ECLI:NL:HR:2000:AA8425
Hoge Raad
- Cassatie
- E. Korthals Altes
- A.G. Pos
- D.H. Beukenhorst
- L. Monné
- C.B. Bavinck
- Rechtspraak.nl
Cassatie over de belastingheffing van pensioenrechten bij gehuwden
In deze zaak gaat het om een beroep in cassatie van belanghebbende X tegen de uitspraak van het Gerechtshof te ’s-Gravenhage van 10 juni 1998, betreffende de hem voor het jaar 1992 opgelegde aanslag inkomstenbelasting/premie volksverzekeringen. De Hoge Raad heeft op 22 november 2000 uitspraak gedaan.
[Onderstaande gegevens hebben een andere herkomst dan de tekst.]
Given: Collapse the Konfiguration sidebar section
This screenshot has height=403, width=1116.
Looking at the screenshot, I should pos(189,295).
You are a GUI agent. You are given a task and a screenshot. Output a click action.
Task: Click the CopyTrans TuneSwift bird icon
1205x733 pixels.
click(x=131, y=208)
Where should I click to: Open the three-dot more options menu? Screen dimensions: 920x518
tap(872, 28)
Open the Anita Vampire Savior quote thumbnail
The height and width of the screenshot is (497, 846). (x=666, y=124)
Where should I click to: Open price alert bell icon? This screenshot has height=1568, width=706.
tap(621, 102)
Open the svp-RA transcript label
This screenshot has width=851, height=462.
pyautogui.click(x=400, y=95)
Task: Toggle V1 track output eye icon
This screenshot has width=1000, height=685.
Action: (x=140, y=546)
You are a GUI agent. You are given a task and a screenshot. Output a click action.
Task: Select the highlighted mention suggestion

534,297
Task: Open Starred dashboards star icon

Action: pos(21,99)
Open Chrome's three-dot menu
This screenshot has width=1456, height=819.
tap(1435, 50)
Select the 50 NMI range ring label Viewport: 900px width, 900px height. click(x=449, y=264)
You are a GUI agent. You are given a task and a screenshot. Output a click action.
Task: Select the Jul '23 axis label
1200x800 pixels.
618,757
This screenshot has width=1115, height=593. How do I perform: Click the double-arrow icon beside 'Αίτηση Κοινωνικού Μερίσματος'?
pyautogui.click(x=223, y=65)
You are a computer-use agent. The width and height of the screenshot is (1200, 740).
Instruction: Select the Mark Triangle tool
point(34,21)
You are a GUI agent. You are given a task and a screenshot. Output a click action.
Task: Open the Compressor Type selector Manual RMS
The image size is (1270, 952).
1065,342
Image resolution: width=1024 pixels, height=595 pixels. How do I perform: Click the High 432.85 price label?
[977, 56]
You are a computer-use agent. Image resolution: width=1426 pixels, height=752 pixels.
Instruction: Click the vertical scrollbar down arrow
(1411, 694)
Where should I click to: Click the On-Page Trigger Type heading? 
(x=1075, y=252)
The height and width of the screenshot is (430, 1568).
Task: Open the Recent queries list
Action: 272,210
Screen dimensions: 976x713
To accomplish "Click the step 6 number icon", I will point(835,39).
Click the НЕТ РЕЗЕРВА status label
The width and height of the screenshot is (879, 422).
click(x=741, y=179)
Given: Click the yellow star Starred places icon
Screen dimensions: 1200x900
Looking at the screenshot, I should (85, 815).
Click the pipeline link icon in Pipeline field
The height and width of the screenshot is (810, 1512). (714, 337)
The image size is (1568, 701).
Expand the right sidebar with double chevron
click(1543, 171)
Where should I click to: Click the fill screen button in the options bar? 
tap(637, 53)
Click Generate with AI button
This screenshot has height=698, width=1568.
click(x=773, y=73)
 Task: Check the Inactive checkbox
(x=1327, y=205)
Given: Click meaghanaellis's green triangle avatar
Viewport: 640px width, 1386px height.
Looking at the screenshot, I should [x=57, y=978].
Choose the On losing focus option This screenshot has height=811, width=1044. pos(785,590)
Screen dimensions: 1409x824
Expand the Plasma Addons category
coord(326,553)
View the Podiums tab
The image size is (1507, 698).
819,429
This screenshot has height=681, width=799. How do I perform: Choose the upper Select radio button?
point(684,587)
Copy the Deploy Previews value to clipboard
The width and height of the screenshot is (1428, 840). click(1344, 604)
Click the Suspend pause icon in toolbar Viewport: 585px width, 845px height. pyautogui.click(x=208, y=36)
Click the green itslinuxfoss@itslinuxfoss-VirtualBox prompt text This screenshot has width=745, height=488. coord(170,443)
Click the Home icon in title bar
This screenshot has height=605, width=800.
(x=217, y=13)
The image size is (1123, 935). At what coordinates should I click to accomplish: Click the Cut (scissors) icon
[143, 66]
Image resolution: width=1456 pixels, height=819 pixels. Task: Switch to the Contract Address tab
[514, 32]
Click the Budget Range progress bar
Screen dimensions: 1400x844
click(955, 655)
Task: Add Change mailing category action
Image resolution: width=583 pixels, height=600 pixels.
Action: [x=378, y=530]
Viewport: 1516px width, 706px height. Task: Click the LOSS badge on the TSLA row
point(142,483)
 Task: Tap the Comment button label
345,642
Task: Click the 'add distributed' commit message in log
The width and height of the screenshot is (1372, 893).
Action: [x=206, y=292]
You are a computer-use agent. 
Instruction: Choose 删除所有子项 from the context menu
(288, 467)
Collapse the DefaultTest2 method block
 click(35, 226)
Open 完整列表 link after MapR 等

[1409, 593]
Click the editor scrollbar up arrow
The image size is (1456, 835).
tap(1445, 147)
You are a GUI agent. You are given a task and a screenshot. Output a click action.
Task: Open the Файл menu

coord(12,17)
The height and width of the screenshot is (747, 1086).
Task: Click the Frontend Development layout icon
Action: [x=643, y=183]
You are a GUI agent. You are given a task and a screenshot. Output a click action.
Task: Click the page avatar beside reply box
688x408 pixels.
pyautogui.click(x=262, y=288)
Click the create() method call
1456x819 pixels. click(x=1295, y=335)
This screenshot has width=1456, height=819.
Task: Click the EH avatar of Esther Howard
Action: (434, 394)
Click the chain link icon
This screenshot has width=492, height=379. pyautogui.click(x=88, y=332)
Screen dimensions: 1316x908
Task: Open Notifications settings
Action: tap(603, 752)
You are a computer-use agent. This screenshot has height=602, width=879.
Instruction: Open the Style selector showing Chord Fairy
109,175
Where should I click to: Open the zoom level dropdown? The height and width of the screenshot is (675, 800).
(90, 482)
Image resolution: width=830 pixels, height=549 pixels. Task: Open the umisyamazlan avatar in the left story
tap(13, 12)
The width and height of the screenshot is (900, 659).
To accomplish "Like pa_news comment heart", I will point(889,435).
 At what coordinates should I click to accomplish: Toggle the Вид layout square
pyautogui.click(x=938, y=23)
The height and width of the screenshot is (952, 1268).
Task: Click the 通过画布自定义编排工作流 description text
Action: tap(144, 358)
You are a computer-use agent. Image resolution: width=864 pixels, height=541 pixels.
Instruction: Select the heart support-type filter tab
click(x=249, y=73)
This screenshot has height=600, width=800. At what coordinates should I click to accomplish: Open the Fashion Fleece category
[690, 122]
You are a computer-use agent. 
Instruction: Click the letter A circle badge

Belanghebbende had bezwaar gemaakt tegen de aanslag, die was opgelegd naar een belastbaar inkomen van f 430.754,--. Het Hof bevestigde de uitspraak van de Inspecteur, die de aanslag handhaafde. Belanghebbende stelde dat hij slechts voor de helft van de pensioenuitkeringen belast zou moeten worden, omdat zijn echtgenote civielrechtelijk recht had op de helft van het pensioen. De Hoge Raad oordeelde dat de uitkeringen uit hoofde van het pensioen, dat door belanghebbende is verkregen terzake van door hem in het verleden verrichte arbeid, behoren tot zijn persoonlijke inkomen, ook al zou het recht op dit pensioen, of het bestuur daarover, (gedeeltelijk) zijn overgedragen aan zijn echtgenote. De Hoge Raad verwierp het beroep van belanghebbende, waarbij werd opgemerkt dat de fiscale positie van gehuwden verschilt van die van gescheiden echtgenoten, wat een verschillende fiscale behandeling rechtvaardigt. De Hoge Raad achtte geen termen aanwezig voor een veroordeling in de proceskosten.